Thank you to everyone who has expressed interest in this project!
I am pulling together pieces written after the death of a parent. My focus is not the grief, the sense of loss, the terrible sadness, but rather the simpler things – my dad carved the turkey on Thanksgiving, my mom was the only one in the family who did that thing, my parents always had the whole family over on July 4, everyone relied on my dad/mom to help with something.
When your mom or dad dies, everything stops, everything changes. It’s that “day after” that I want to explore.
I am interested in how adults fit into the roles vacated by their parents. What changed, how did it impact your life, how did you feel suddenly not to have mom or dad with you to work things out? Talk about your new role in an old family. And it can be something so simple as having to clean out your mom or dad’s things and finding something about them you never knew or that helped you understand the kind of person they were.

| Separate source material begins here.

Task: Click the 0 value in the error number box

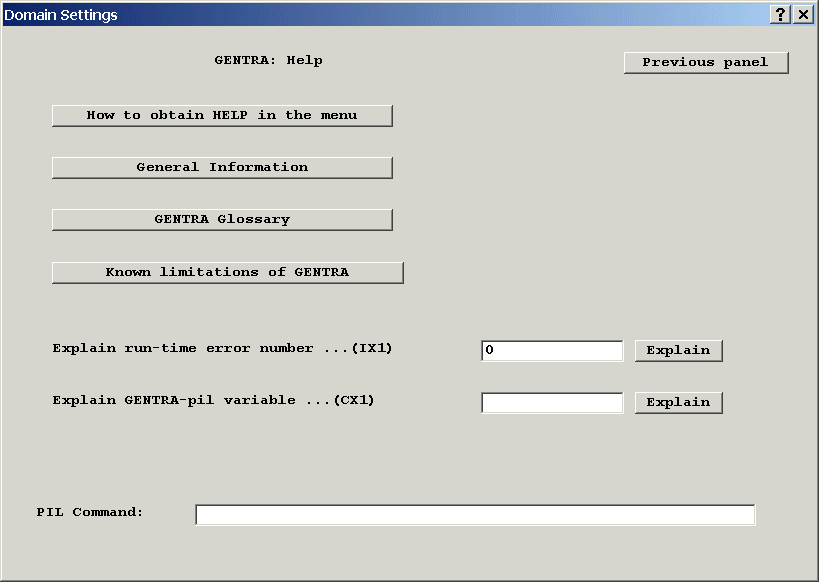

If you lost your parent/s early on, I’d like to hear about how you fashioned your own role as an adult or as a parent, without having them with you.
This is about the intricate and universal workings of family – regrets, learning, problem solving, daily life, and most definitely, love. I want to read about what you learned about your parents and yourself by suffering this loss – but not necessarily in a strict narrative.
Ultimately, I am looking for something beautiful.
- I do not have a publisher yet – working on that – and may publish this under my own imprint, The Backpack Press.
- Odds are this will never make money, but if it does, we share equally.
- Odds are lots of readers would find healing and solace in the type of pieces I am planning to use. Odds are you could have used something like this when you parent/s died.
Initially, I will be reading all the submissions, looking for how closely they come to the above guidelines, and how unique and memorable the voice. I may enlist another reader but it would not be from among the selected writers.
I will be selecting only 18 or so writers.
No images of any sort will be used other than a simple cover image.
Please present your best work. Non-fiction, short fiction, poetry, drama – all welcome. One selection per writer please – if more than one piece is submitted, I’ll read just the first one.
Length – roughly 1000-1500 words, but both shorter and longer submissions will be considered.
Please use LATE ORPHAN PROJECT and the name of your genre in the subject line of your email. No snail mail submissions. And do not attach documents – no attachments will be opened. Each piece should appear in the body of the email.
Use TITLE by AUTHOR NAME but no other complicated formatting, followed by a 6-sentence author’s bio, and the full name, birth and death dates of your mother and/or father, and the city where they were born.
January 15, 2016
If you are interested in supporting the project in any way, please write to me. I envision a collaborative project to present the best writing I can find on this difficult but illuminating topic. Thank you for entrusting your work to me. I am very sorry for your loss.
Dad died when I was an adult so perhaps I am not a good candidate. I think with me, it changed how I was with mom.
Please consider submitting something. It’s quite close to the focus of this project.
I will work on this and thank you!
Am I understanding correctly that the 6 sentence bio is to be of the author–not the parent?
Yes! Tell us about yourself. Thanks!
I’m sorry I saw this so late, but I will watch for the fruition of your project with interest. Please keep us posted.
Please send me something – if it’s the story of you. I’m still reading stories for this project and would honored to read yours.
I didn’t hear about your project until I read it this morning on Facebook. I’m an adoptee who found her real.birth/natural, first parents 4 years ago this month. Unfortunately,both have died (my Mom 22 months after reuniting and my Dad 7 months ago). I was wondering if there was still time to submit something
Yes. I’m delighted you’re interested in the project, so very sorry for your loss. I have a tiny handful of slots still open.
I just saw this on Facebook and was wondering if you’re still seeking submissions.. I’m an adoptee ho found her real/birth/natural/first parents 4 years ago this month and both have died (my Mom 22 months after we reunited and my Dad 7 months ago). Their deaths have left so many questions unanswered and four years hasn’t been long enough.
This sounds great!
Thank you! We’re very excited about this book.